介護技術の骨シリーズ

介護技術の骨(コツ) ~ベッド上での移動介助で支点を外す方法~

投稿日:2017年4月20日 更新日:

 

今回は、ベッド上での移動介助方法について、3つの方法論をご紹介しよう。

 

1.側方移動 ~利用者の支点を外す方法~

利用者が横向きになった時の「支点を外す」ことで、側方移動を行なう方法から。

 

①利用者は胸の前で手を組む。

 

②利用者の両足を移動する。

 

③右の骨盤を浮かせ、介助者の膝を差し込む。この時の骨盤回旋に伴い、利用者の左骨盤の下に介助者の右手が差し込まれることになる。

 

④介助者の右手を骨盤下から引き抜く事で支点を外す。

 

⑤同じように、利用者の右肩の下に介助者の膝を差し込む。
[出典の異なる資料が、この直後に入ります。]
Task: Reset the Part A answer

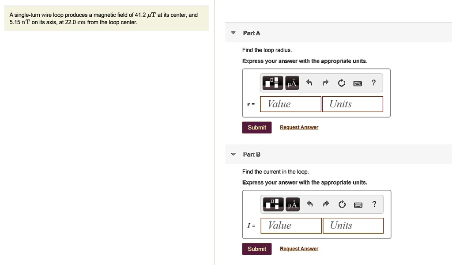Action: 341,83
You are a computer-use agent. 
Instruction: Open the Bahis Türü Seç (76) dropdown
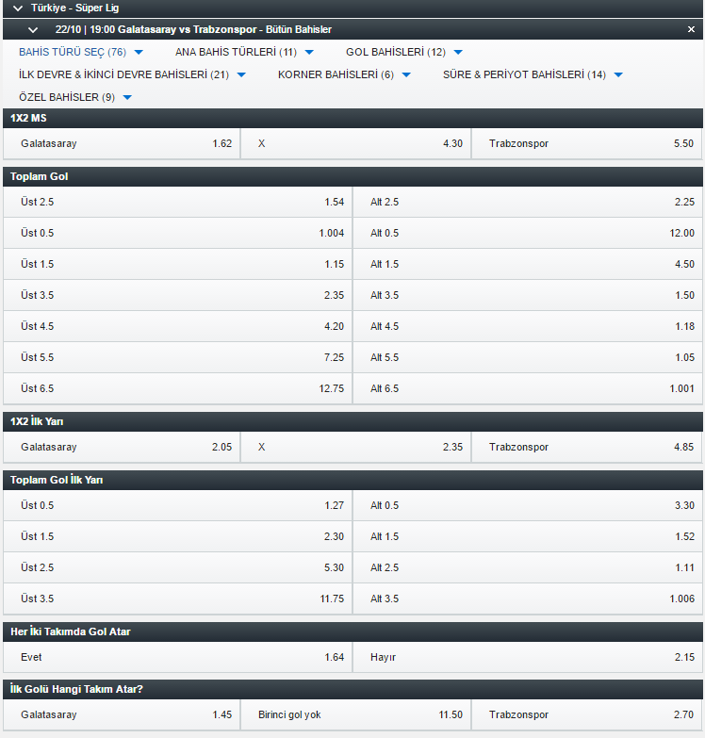139,52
この時の肩回旋に伴い、利用者の左肩の下に介助者の右手が差し込まれることになる。

 

⑥介助者の右手を肩下から引き抜く事で支点を外す。

 

 

2.上方移動 ~介助者の肘を支点にする方法~

介助者の両肘を支点に、少しずつ方向を変えることで上方移動を行なう。利用者を大きく揺らすことになるので、介助はゆっくり慎重に行なうよう配慮したい。
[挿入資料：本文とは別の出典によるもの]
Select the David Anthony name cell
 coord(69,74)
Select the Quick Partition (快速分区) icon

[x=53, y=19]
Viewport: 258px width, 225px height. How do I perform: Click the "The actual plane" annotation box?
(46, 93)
①介助者の両上肢を、利用者の「肩」と「骨盤」の下に差し込む。利用者は胸の前で手を組む。

 

②介助者は肘を曲げ、利用者を手前に引き寄せる。その際、やや頭側方向へ回転させる。

 

③次に介助者は肘を伸ばし、やや頭側方向へ回転させる。

 

④介助者は肘の位置を頭側へ移動させる。

 

⑤介助者は肘を曲げ、利用者を手前に引き寄せる。以上をゆっくりと繰り返して上方移動する。

 

 

3.上方移動 ~足を抱えて行なう方法~

利用者の足を抱えて、少しずつ方向を変えながら上方移動を行なう。この方法も、利用者を大きく揺らすことになるので、介助はゆっくり慎重に行なうよう配慮しよう。

 

①利用者の両足の下に、介助者の足を差し込む。利用者は胸の前で手を組む。

 

②肩と骨盤を把持し、利用者の体を傾ける。

 

③頭側方向へ回転させることで、上方移動させる。

 

④反対側の肩と骨盤を把持し、利用者の体を反対側へ傾ける。

 

⑤頭側方向へ回転させ、上方へ少しずつ移動介助する。ゆっくりと交互に繰り返して上方移動する。